L. Regulatory Flexibility Act
Comment: Two respondents stated that the rule fails to comply with
the Regulatory Flexibility Act. Both requested the basis for the stated
conclusions and one requested the Councils to conduct an Initial
Regulatory Flexibility Analysis.
Response: DoD, GSA, and NASA have certified that the rule will not
have a significant economic impact on a substantial number of small
entities. The Regulatory Flexibility Act certification is based upon an
analysis of the data in the Federal Procurement Data System (FPDS).
(See additional discussion in section IV, Regulatory Flexibility Act.)
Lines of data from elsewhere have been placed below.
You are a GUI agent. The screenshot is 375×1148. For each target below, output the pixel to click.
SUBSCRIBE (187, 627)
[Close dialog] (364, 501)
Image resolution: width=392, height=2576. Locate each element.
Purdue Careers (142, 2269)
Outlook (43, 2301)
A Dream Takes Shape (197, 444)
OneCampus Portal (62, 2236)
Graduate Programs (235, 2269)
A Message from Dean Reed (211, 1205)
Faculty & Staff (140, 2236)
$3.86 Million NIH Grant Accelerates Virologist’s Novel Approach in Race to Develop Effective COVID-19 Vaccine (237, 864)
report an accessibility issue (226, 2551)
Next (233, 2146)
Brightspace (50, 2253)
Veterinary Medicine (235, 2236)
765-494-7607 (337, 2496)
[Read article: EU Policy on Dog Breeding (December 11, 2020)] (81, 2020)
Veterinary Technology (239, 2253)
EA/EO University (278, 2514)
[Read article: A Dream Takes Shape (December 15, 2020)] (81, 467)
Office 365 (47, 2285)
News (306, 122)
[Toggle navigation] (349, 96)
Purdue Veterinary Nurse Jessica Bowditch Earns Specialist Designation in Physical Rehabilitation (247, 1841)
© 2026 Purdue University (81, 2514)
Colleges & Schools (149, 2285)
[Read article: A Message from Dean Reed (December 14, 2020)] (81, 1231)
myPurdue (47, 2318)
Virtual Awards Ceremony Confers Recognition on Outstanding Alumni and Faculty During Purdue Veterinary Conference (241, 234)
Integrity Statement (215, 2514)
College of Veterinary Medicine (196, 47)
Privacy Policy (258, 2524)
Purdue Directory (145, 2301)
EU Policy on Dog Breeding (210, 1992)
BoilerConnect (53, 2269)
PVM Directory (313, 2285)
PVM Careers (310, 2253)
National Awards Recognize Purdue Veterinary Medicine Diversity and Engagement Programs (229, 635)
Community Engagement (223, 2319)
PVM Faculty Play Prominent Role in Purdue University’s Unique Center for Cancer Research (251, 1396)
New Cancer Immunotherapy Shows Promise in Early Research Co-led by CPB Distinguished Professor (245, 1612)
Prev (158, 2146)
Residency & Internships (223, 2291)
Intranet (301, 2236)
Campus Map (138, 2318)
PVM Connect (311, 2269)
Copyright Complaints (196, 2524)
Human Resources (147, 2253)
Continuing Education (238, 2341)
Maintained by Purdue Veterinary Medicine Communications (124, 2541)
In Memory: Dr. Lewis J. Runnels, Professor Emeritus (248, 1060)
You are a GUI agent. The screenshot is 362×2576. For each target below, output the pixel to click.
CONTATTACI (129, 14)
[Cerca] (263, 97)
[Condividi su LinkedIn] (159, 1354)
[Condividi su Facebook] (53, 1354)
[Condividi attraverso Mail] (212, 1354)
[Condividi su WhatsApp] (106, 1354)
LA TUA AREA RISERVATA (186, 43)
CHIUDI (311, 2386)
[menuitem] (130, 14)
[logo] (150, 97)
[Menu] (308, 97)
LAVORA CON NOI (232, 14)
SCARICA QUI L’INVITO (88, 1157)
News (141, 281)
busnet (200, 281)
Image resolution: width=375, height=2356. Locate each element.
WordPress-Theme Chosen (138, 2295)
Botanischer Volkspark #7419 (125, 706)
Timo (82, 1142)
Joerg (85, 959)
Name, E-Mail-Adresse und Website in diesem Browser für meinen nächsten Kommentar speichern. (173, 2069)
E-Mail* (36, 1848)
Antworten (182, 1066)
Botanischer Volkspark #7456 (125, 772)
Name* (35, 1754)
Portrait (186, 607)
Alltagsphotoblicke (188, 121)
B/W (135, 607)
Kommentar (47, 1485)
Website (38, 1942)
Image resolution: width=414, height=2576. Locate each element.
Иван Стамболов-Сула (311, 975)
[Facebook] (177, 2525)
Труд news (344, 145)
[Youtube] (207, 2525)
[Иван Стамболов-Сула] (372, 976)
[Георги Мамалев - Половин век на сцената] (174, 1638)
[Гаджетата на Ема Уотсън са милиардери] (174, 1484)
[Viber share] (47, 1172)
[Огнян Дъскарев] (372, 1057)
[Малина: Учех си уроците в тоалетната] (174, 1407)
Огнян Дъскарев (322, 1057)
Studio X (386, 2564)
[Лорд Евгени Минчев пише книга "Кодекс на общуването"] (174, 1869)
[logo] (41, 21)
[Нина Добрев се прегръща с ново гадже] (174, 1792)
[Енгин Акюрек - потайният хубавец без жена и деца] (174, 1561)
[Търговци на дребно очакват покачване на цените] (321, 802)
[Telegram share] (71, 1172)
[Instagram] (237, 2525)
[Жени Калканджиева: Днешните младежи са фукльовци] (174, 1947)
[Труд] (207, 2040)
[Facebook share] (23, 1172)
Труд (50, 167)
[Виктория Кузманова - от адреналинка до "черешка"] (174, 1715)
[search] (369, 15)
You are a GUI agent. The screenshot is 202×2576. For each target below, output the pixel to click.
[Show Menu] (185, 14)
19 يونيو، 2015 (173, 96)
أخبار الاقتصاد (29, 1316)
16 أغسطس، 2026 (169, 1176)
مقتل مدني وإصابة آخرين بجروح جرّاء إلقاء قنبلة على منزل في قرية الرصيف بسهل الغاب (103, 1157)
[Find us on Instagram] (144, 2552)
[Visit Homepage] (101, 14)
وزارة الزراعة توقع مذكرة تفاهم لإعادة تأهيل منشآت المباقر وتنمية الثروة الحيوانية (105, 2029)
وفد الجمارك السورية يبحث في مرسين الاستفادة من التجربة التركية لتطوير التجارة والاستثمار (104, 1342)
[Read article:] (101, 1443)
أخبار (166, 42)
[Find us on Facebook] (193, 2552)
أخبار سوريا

That certification states that most contracts awarded to small entities
use simplified acquisition procedures or are awarded on a competitive
fixed-price basis, and thus do not require application of the cost
principle contained in this rule. This is supported by the most recent
data available from the FPDS. For Fiscal Year 2010, a search of FPDS
revealed 1,822,515 awards to small businesses. Of these, 1,814,282 were
fixed price (99.5 percent), and 1,220,154 (67 percent) were below the
simplified acquisition threshold.
III. Executive Orders 12866 and 13563
Executive Orders (E.O.s) 12866 and 13563 direct agencies to assess
all costs and benefits of available regulatory alternatives and, if
regulation is necessary, to select regulatory approaches that maximize
net benefits (including potential economic, environmental, public
health and safety effects, distributive impacts, and equity). E.O.
13563 emphasizes the importance of quantifying both costs and benefits,
of reducing costs, of harmonizing rules, and of promoting flexibility.
This is a significant regulatory action and, therefore, was subject to
review under section 6(b) of E.O. 12866, Regulatory Planning and
Review, dated September 30, 1993. This rule is not a major rule under 5
U.S.C. 804.
IV. Regulatory Flexibility Act
The Department of Defense, the General Services Administration, and
the National Aeronautics and Space Administration certify that this
final rule will not have a significant economic impact on a substantial
number of small entities within the meaning of the Regulatory
Flexibility Act, 5 U.S.C. 601, et seq., because most contracts awarded
to small entities use simplified acquisition procedures or are awarded
on a competitive fixed-price basis, and do not require application of
the cost principles contained in this rule.
V. Paperwork Reduction Act
The final rule does not contain any information collection
requirements that require the approval of the Office of Management and
Budget under the Paperwork Reduction Act (44 U.S.C. chapter 35).
List of Subjects in 48 CFR Part 31
Government procurement.
Dated: October 21, 2011.
Laura Auletta,
Acting Director, Office of Governmentwide Acquisition Policy, Office of
Acquisition Policy, Office of Governmentwide Policy.
Therefore, DoD, GSA, and NASA amend 48 CFR part 31 as set forth
below:
PART 31--CONTRACT COST PRINCIPLES AND PROCEDURES
0
1. The authority citation for 48 CFR part 31 continues to read as
follows:
Authority: 40 U.S.C. 121(c); 10 U.S.C. chapter 137; and 42
U.S.C. 2473(c).
0
2. Revise section 31.205-21 to read as follows:
31.205-21 Labor relations costs.
(a) Costs incurred in maintaining satisfactory relations between
the contractor and its employees (other than those made unallowable in
paragraph (b) of this section), including costs of shop stewards, labor
management committees, employee publications, and other related
activities, are allowable.
(b) As required by Executive Order 13494, Economy in Government
Contracting, costs of any activities undertaken to persuade employees,
of any entity, to exercise or not to exercise, or concerning the manner
of exercising, the right to organize and bargain collectively through
representatives of the employees' own choosing are unallowable.
Examples of unallowable costs under this paragraph include, but are not
limited to, the costs of--
(1) Preparing and distributing materials;
(2) Hiring or consulting legal counsel or consultants;
(3) Meetings (including paying the salaries of the attendees at
meetings held for this purpose); and
(4) Planning or conducting activities by managers, supervisors, or
union representatives during work hours.